Kau dahaga akan suara busa asmara meluap ke tenggorokan hangat,
diteguknya sungguh hingga tandas kasih setia (XVII: VI).

Jika kau melambung sekapas randu ditiup bayu, namun siapa
menyaksikan prahara itu? Lalu siapa mengikuti tariannya? (XVII: VII).

Aku bersambut lagu suka cita, kenapa tak menderap maju,
padahal lugu serta keraguanmu teramat dekat pribadiku (XVII: VIII).

Seorang kembara di ladang tropisnya saat langit melekkan mata,
melihat sekawanan domba bercermin telaga (XVII: IX).

Menimang dayadinaya memperkirakan tujuan
ialah kematanganmu memiliki keraguan prasangka (XVII: X).
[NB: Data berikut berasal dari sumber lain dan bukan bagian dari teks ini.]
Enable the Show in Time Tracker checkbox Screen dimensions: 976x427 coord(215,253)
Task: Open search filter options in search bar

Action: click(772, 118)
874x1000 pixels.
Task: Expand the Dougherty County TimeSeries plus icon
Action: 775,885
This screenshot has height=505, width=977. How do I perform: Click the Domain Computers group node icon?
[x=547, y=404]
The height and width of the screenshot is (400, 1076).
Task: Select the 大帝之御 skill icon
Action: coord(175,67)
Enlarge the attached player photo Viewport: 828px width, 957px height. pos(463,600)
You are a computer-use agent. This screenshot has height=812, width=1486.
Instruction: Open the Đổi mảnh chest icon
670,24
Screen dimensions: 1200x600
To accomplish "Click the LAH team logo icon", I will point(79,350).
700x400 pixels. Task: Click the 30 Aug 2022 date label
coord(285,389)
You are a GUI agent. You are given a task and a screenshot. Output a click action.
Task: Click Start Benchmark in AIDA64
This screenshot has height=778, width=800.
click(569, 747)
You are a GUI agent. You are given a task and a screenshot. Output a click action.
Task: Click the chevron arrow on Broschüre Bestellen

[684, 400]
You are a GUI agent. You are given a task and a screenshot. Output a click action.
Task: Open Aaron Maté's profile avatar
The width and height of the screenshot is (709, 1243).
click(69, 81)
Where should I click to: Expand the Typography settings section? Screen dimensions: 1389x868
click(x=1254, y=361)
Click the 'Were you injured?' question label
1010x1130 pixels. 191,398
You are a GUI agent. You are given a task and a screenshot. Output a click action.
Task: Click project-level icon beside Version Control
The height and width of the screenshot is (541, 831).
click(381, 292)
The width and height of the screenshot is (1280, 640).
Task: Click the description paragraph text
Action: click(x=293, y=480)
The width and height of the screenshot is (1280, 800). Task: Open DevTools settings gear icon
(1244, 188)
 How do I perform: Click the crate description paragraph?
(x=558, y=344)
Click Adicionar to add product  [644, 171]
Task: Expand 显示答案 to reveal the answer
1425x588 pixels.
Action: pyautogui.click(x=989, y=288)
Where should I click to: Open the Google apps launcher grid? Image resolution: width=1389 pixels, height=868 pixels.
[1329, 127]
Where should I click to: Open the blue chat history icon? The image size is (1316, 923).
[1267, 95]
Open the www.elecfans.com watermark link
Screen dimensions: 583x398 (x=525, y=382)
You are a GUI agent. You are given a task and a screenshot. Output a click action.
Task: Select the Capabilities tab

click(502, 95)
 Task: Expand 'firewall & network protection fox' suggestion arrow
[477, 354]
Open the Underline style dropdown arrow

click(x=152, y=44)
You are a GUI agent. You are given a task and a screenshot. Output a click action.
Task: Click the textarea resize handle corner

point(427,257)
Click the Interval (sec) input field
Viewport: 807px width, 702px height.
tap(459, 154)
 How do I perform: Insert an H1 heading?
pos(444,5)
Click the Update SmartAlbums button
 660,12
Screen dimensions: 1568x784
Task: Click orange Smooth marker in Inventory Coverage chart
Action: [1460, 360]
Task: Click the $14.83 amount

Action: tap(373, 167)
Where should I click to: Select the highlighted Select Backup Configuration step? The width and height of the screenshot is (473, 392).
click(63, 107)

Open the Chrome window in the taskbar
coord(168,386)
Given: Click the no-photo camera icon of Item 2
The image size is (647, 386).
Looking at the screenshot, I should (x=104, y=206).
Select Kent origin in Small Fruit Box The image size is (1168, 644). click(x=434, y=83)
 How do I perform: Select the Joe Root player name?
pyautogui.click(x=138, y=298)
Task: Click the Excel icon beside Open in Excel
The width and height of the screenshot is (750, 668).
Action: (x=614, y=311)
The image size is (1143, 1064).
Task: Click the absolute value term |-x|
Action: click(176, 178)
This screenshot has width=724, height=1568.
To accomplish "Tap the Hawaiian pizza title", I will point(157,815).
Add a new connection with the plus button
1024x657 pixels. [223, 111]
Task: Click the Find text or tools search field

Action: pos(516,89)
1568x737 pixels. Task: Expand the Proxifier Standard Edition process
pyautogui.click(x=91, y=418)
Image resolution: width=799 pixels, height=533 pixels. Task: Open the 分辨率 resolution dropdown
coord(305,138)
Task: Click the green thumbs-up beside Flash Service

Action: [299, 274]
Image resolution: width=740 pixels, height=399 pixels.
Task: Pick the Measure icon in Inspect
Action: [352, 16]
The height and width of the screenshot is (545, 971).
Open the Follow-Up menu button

Suatu jembatan layang setiamu nan ganjil itu pengelanaan,
dan mereka persilahkan tersebab kau hakim sesama (XVII: XI).

Sisi lain belum kau dapati, maka duduk dan pastikan tetesan air ke batu,
cekungan tersebab dirinya mencurigai keliaran badan selagi membaca (XVII: XII).

Santunlah bibir menceritakan madu atau racun, ia tak menolak selagi kau
melucuti kerahasiaan, jikalau nyata berguna bagi pencarian kemurnian (XVII: XIII).

Pastikan lolos dari bentangan jala-jala perangkap, sebab siapa saja
bisa cemburu, saat tarianmu mengikuti nyala matahari mewaktu (XVII: XIV).

Kau purnama kala dirinya tak tampak, dan nafasmu laksana telaga
bersimpan persiapan, menenggelamkan bathin di kedalaman (XVII: XV).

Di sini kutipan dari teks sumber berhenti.